It’s a fairly straightforward answer with R, too:

```
a <- matrix(c(1, 2, 3,
5, 5, 5,
3, 1, 4),
3, 3, byrow = TRUE)
a
```

```
## [,1] [,2] [,3]
## [1,] 1 2 3
## [2,] 5 5 5
## [3,] 3 1 4
```

`max(rowSums(a))`

`## [1] 15`

and done. Nice. No `for`

loops. Or are there? Of course there are, somewhere, but

can we write this “like” the APL solution and be more explicit with the “reduce”

steps over binary operators? R has a `Reduce()`

function for exactly this case.

A simplified `rowSums()`

function could just be applying the `sum`

operation to

the rows of the matrix

`s <- function(x) apply(x, 1, sum)`

but `sum(x)`

is itself vectorised - it’s an application of the binary `+`

operation

across a vector, so really we could have

```
s <- function(x) apply(x, 1, (y) Reduce(`+`, y))
s(a)
```

`## [1] 6 15 8`

This isn’t so bad compared to APL which “naturally” performs the reduction

over that dimension. Compare (`⍝`

signifies a comment):

```
x
1 2 3
5 5 5
3 1 4
⍝ "rowSums"
+/x
6 15 8
⍝ "colSums"
+⌿x
9 8 12
```

There’s nothing here that says `x`

*needs* to have more than 1 dimension, though -

it’s the same operator(s) on a vector, just that they do the same thing

```
+/(1 2 3)
6
+⌿(1 2 3)
6
```

`max`

is also vectorised, so a simple, ostensibly binary version of that could be

```
m <- function(x, y) ifelse(x > y, x, y)
m(1, 2)
```

`## [1] 2`

`m(4, 2)`

`## [1] 4`

Together, an R solution using these could be

`Reduce(m, s(a))`

`## [1] 15`

which, if we shortened `Reduce`

to a single character

`R <- Reduce`

would be

`R(m, s(a))`

`## [1] 15`

That’s not a lot more characters than APL. I’ve abstracted at least one of the functions, though - APL uses the operators directly, in which case we’d have

```
maxWealth <- (x) R(m, apply(x, 1, (y) R(`+`, y)))
maxWealth(a)
```

`## [1] 15`

That’s *only* using `Reduce`

, binary `+`

, a simplified `max`

(which we could

imagine was a built-in we could shorten to `m`

), and the `apply`

over rows.

Comparing these directly (with some artistic license):

```
m R + R
⌈ / + /
```

The point of this whole exercise wasn’t to rebuild the APL solution in R - it

was to think more deeply about what abstractions R offers and how they compare

to a language that uses (only) the atomic constructs directly.

I *love* that in R I can pass either individual values or a vector to `sum`

and it “just deals with it”

`sum(4, 5, 6) # sum some "scalars"`

`## [1] 15`

```
vals <- c(4, 5, 6)
sum(vals) # sum a vector
```

`## [1] 15`

This ability to hide/abstract the looping over dimensions and to work directly with

objects with more than one dimension is what qualifies R as an “array language”.

This is also (mimicking, perhaps) “rank polymorphism” which APL does have.
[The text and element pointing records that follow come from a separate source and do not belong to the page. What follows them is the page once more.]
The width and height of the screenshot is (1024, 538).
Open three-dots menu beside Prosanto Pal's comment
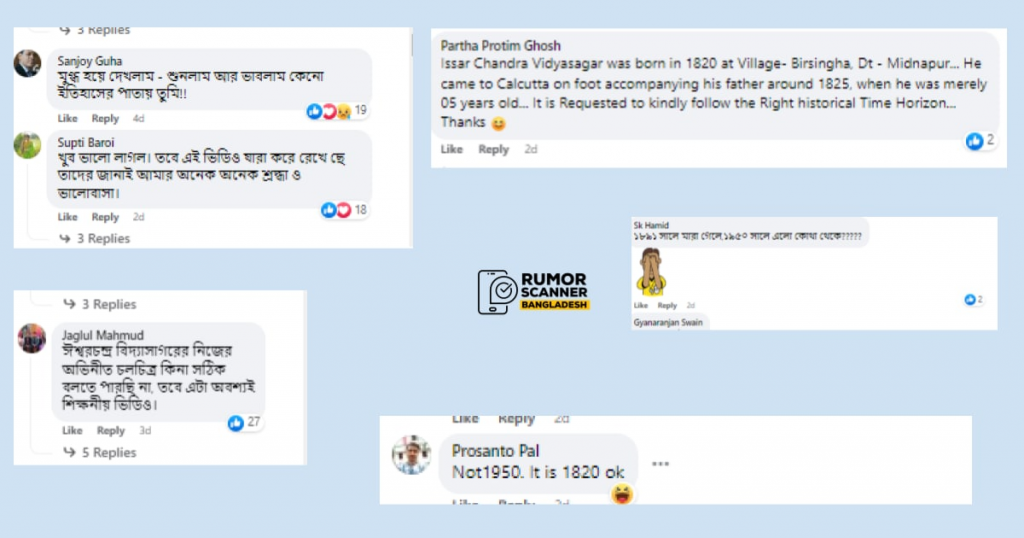pyautogui.click(x=660, y=464)
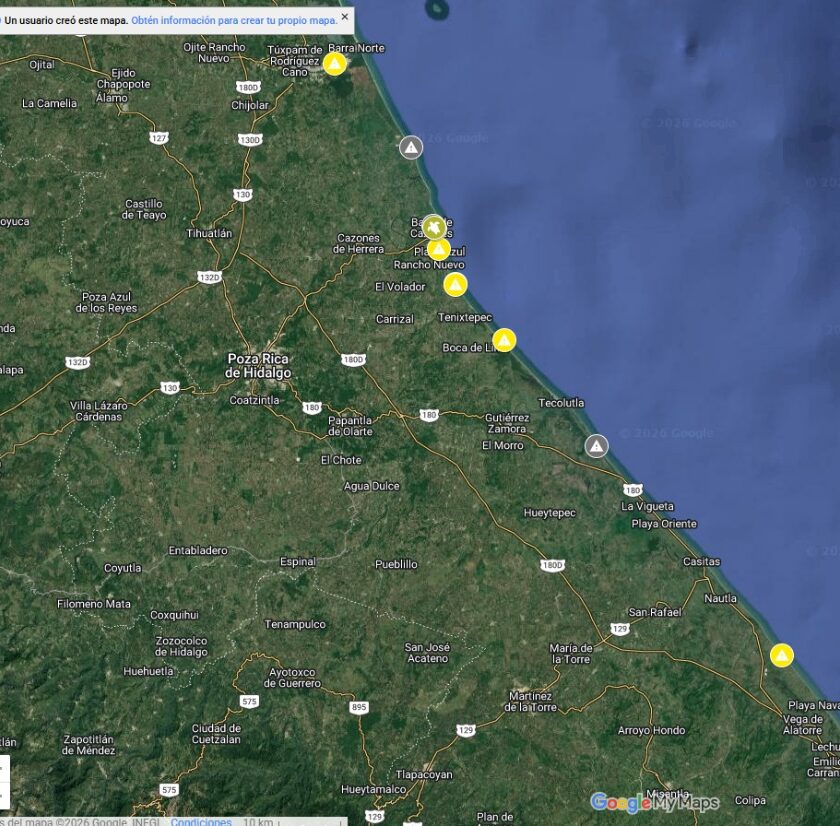Close the map info banner
840x826 pixels.
tap(345, 17)
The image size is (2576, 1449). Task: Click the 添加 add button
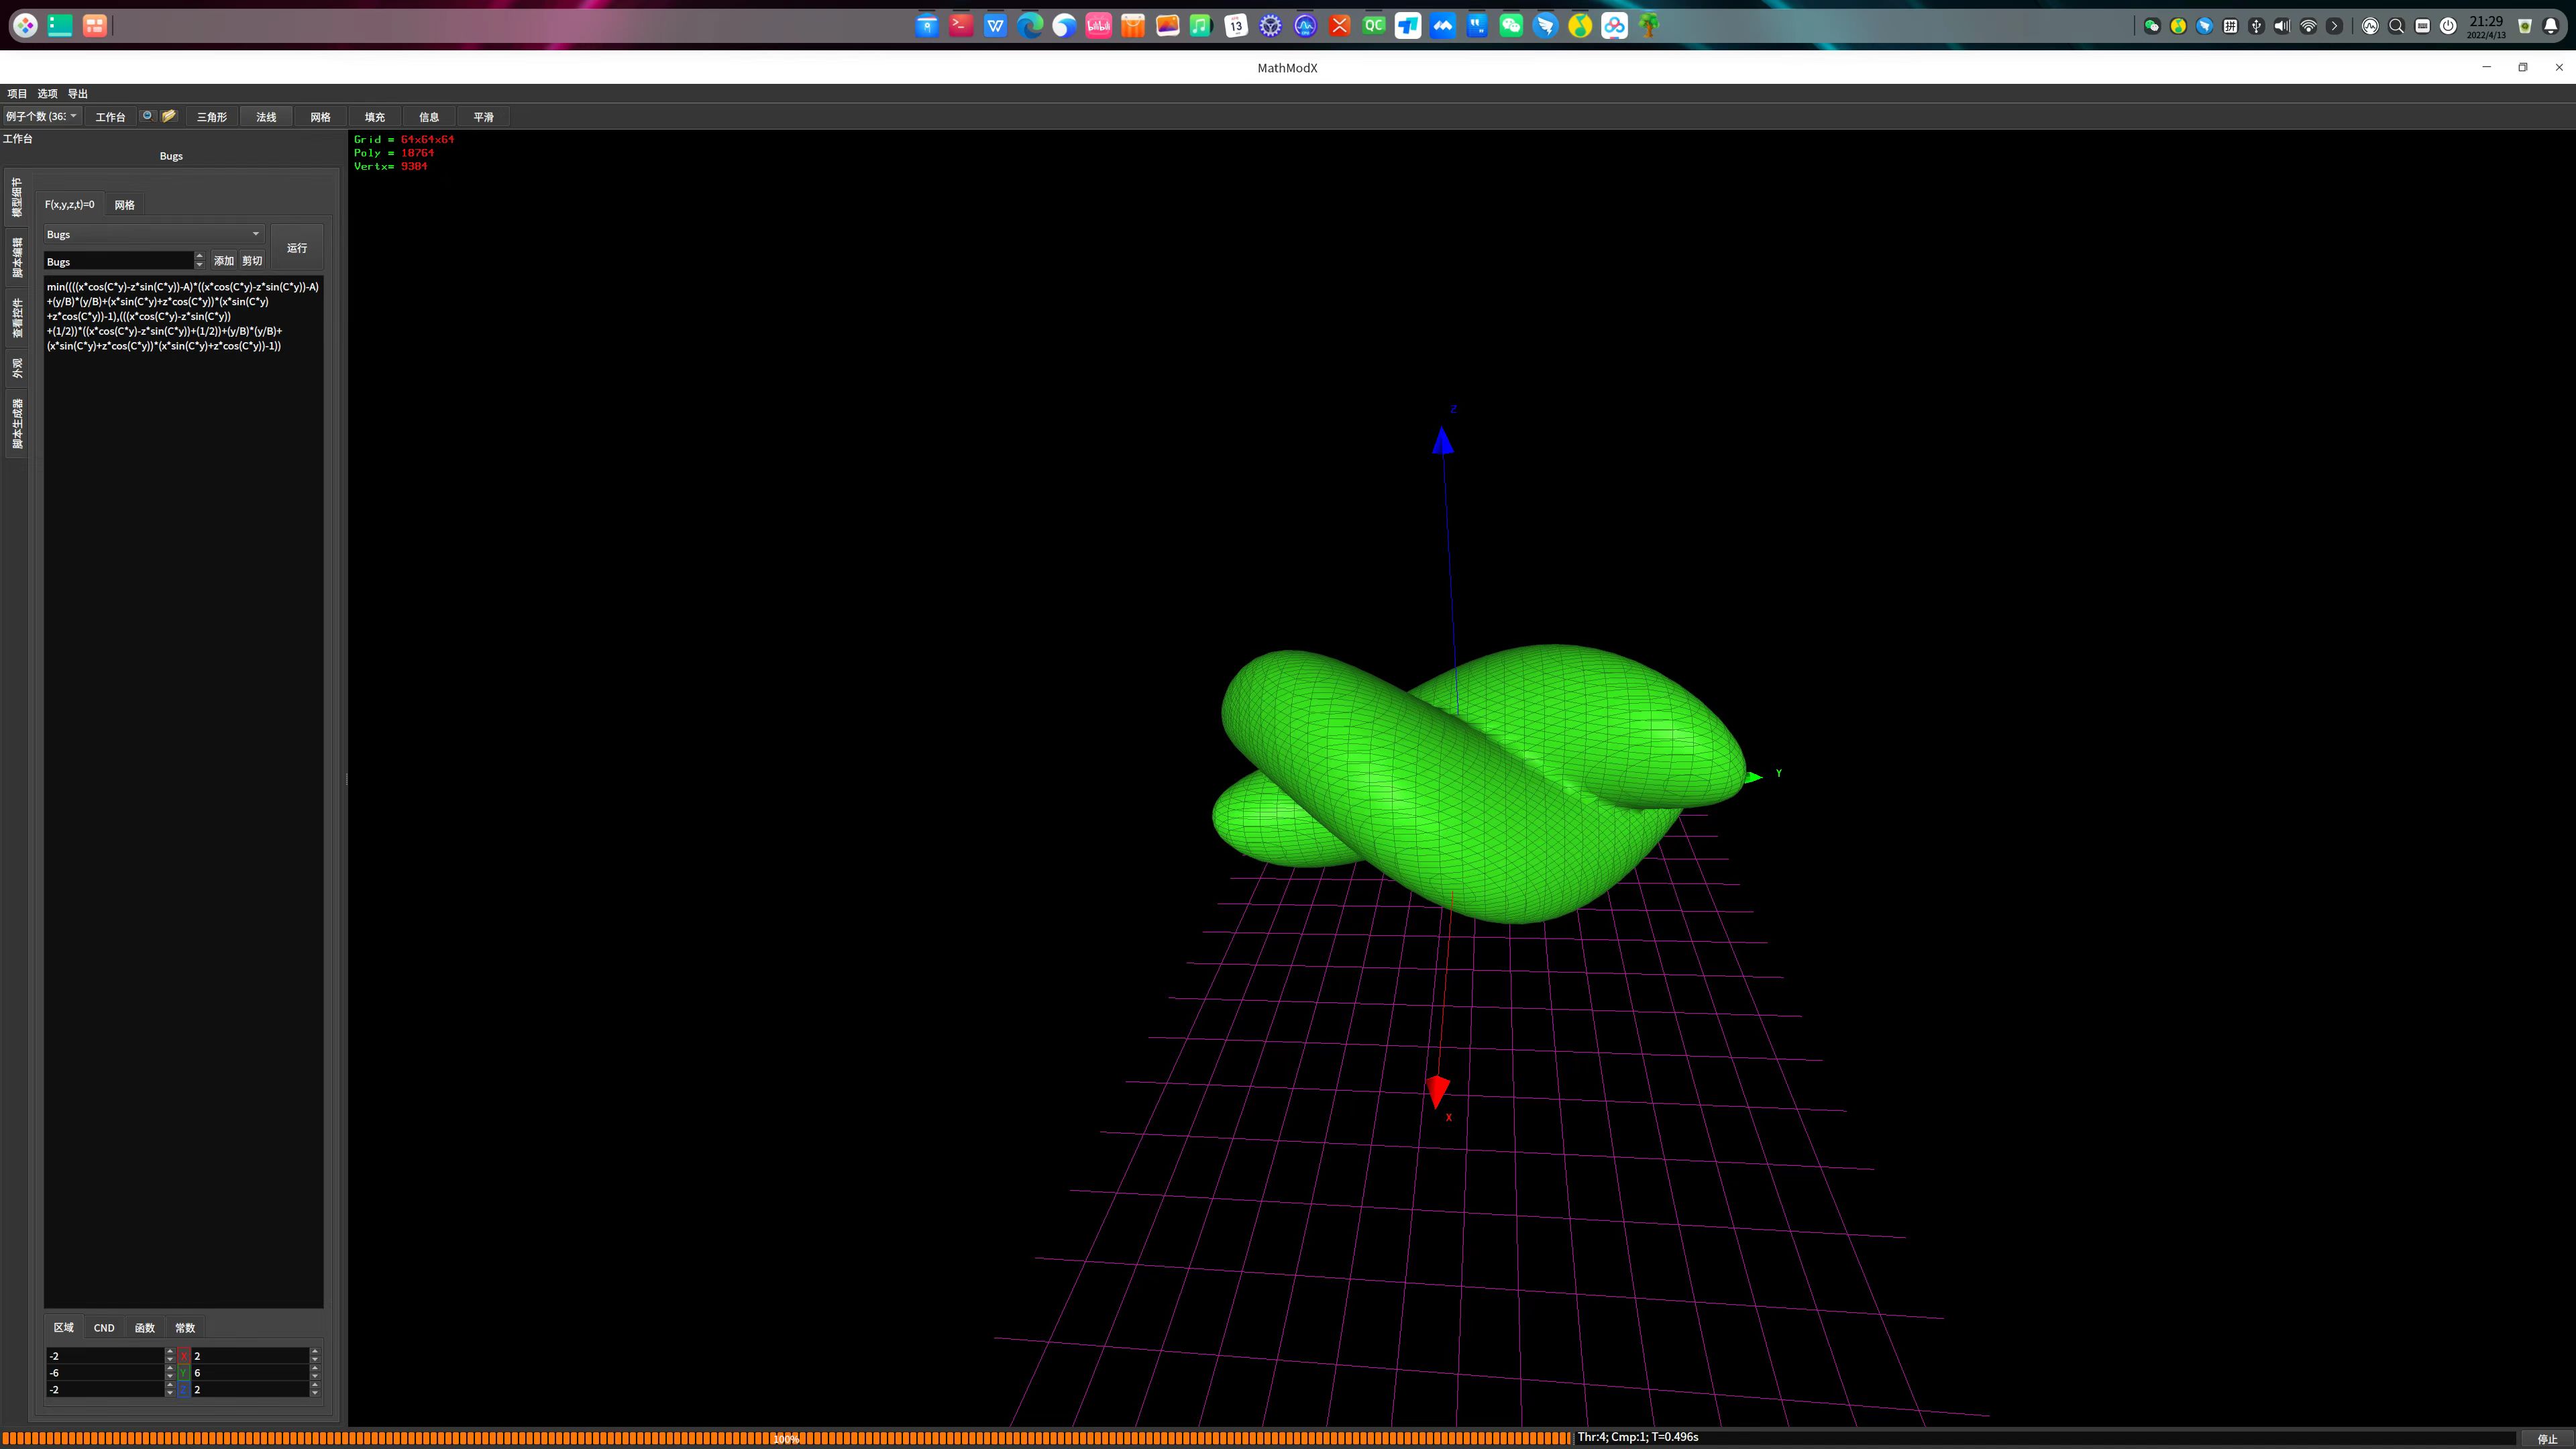pos(224,261)
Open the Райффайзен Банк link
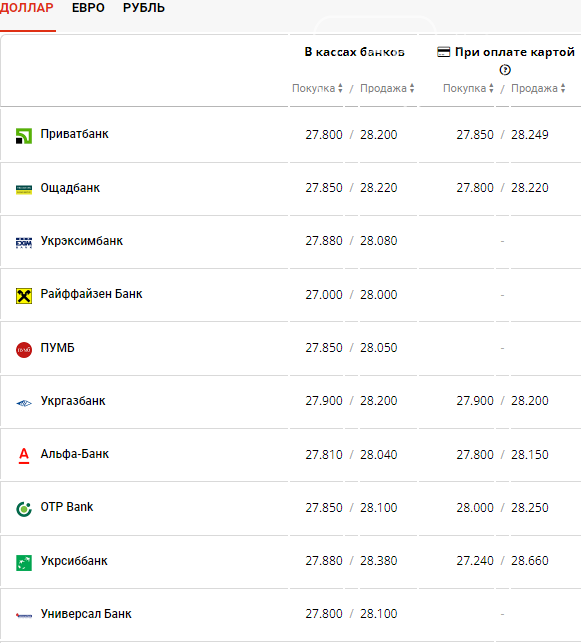 tap(91, 294)
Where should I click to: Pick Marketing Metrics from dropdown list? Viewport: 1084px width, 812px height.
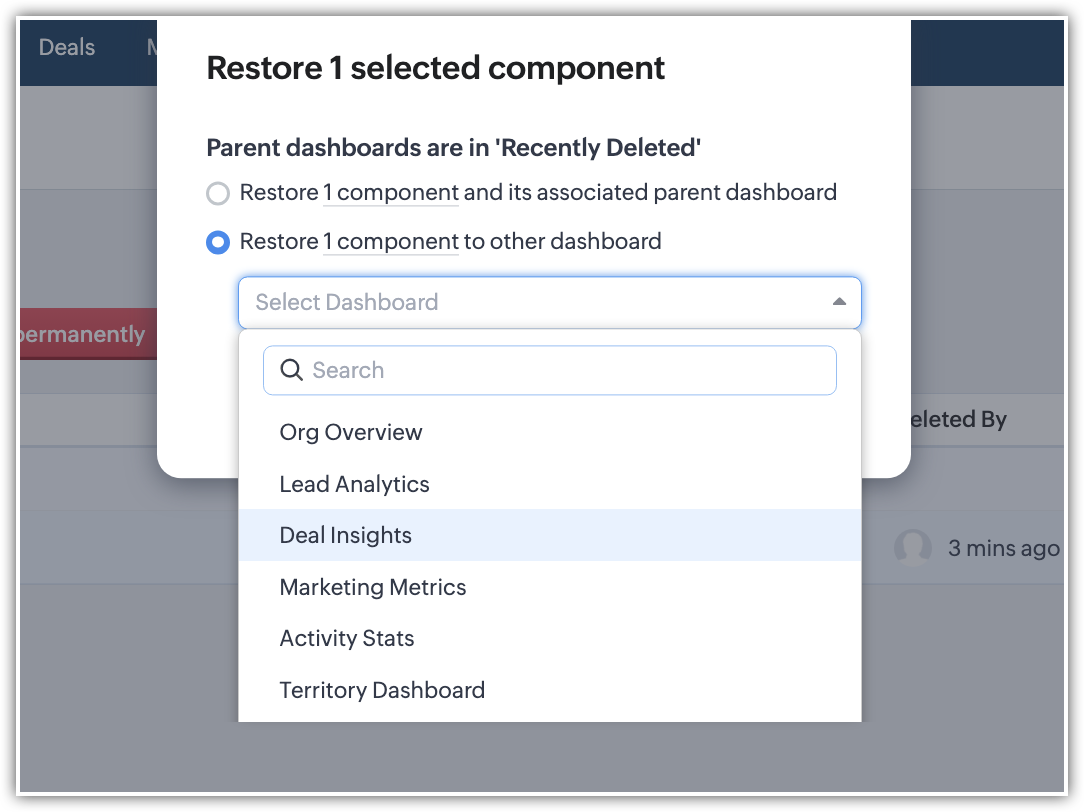373,587
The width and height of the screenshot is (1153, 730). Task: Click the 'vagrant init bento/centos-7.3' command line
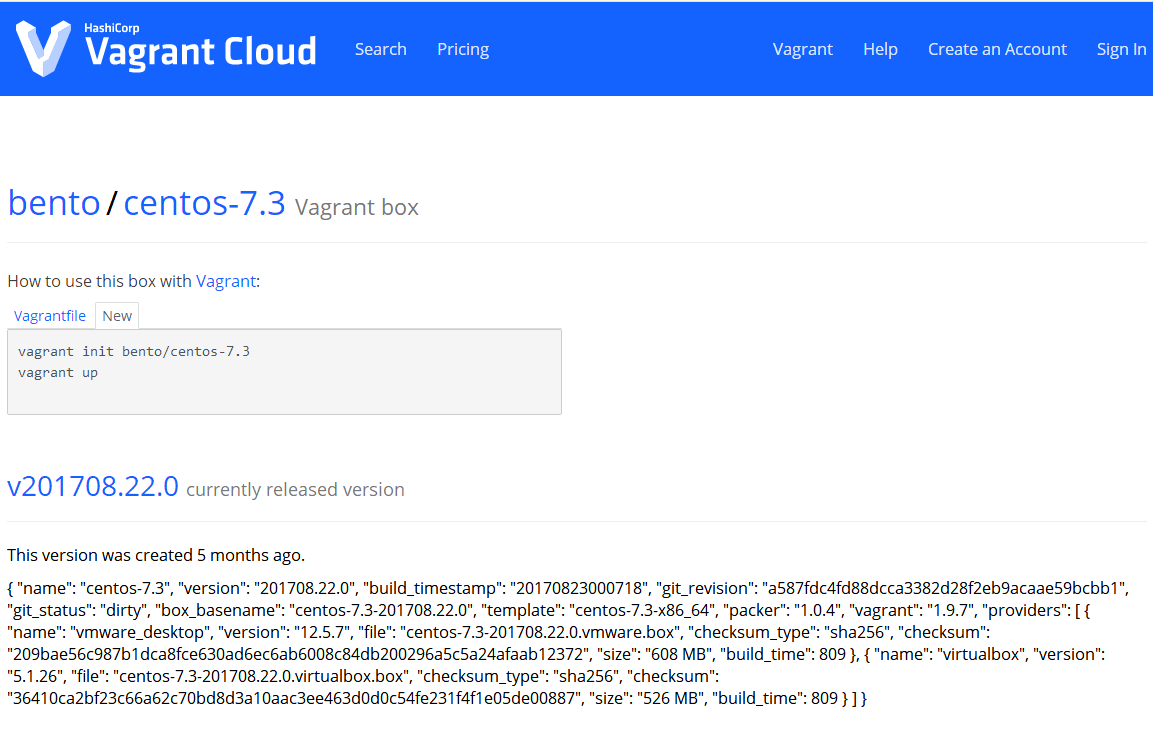[x=134, y=352]
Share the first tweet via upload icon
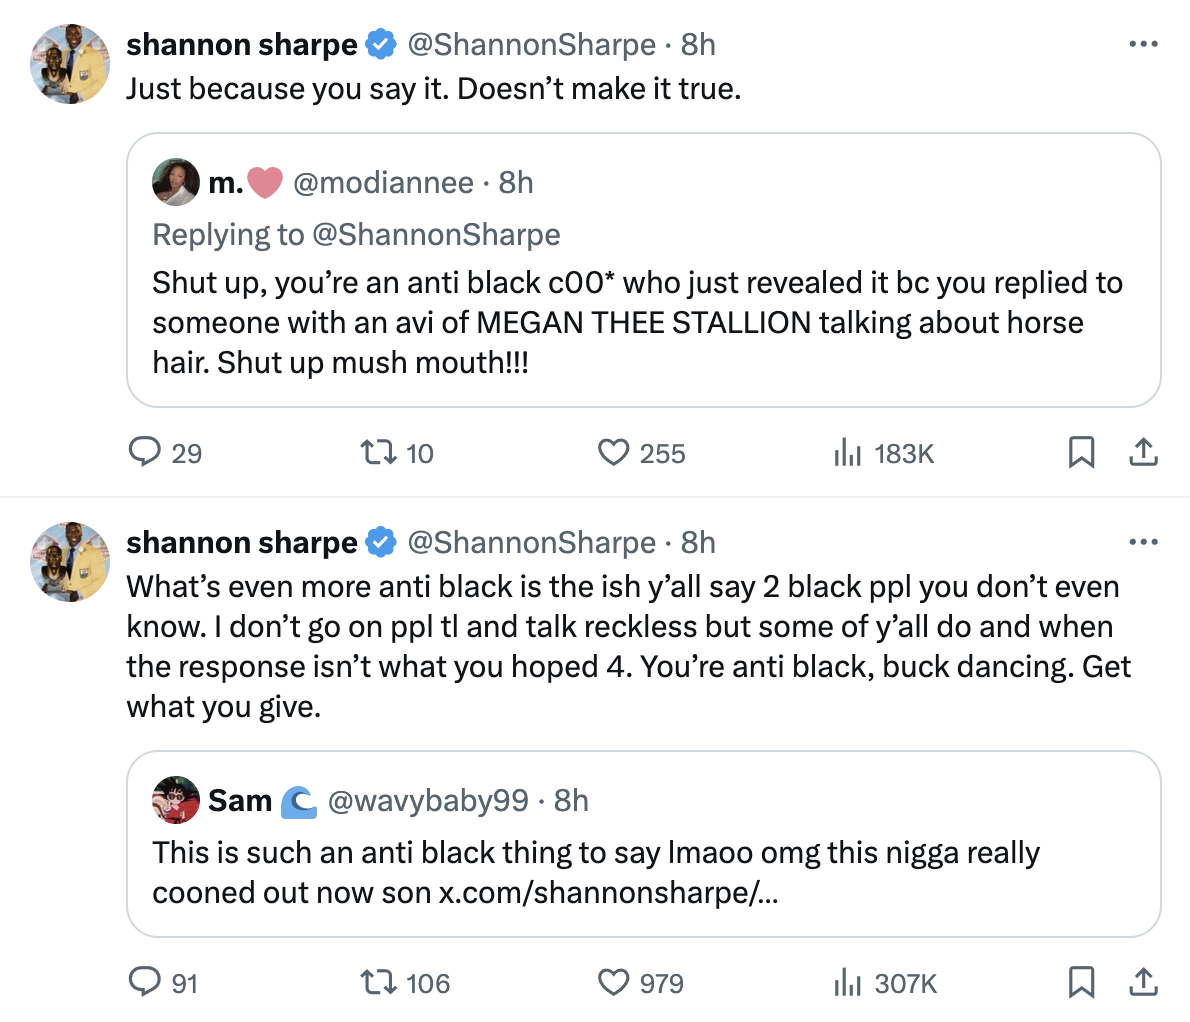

Julia

gets around this with “broadcasting”. But, at least in R, this hides/abstracts some of what is happening, and sometimes/often, that’s a `for`

loop.

Does every programmer need to know the gory details? Absolutely not. Might it be

useful for gaining a better understanding of the language and how to work with it?

I really think it is. It’s why I’m digging further and further into functional

programming in general.

I do believe that the APL solution is more explicit in what it’s doing; that it

doesn’t hide (much, if any) of the implementation details. I’m comfortable

with the abstractions in R and will continue to write R for this reason, but if

I had a need to do some array math in any other language, I now feel like APL

really does have a lot to offer.

**Bonus Round**

I was thinking about the leetcode problem and thought that a slightly more

complex version would be to return “which row has the maximum?” rather than

the maximum itself.

In R, there is another useful function to achieve this

`which.max(rowSums(a))`

`## [1] 2`

so, have I learned enough APL to do this myself?

There’s a “Grade Down” operator (`⍒`

) which seems equivalent to R’s

`order(decreasing = TRUE)`

and a “First” operator (`⊃`

) like `head(n = 1)`

so a solution seems to be to get the indices of the sorted (decreasing)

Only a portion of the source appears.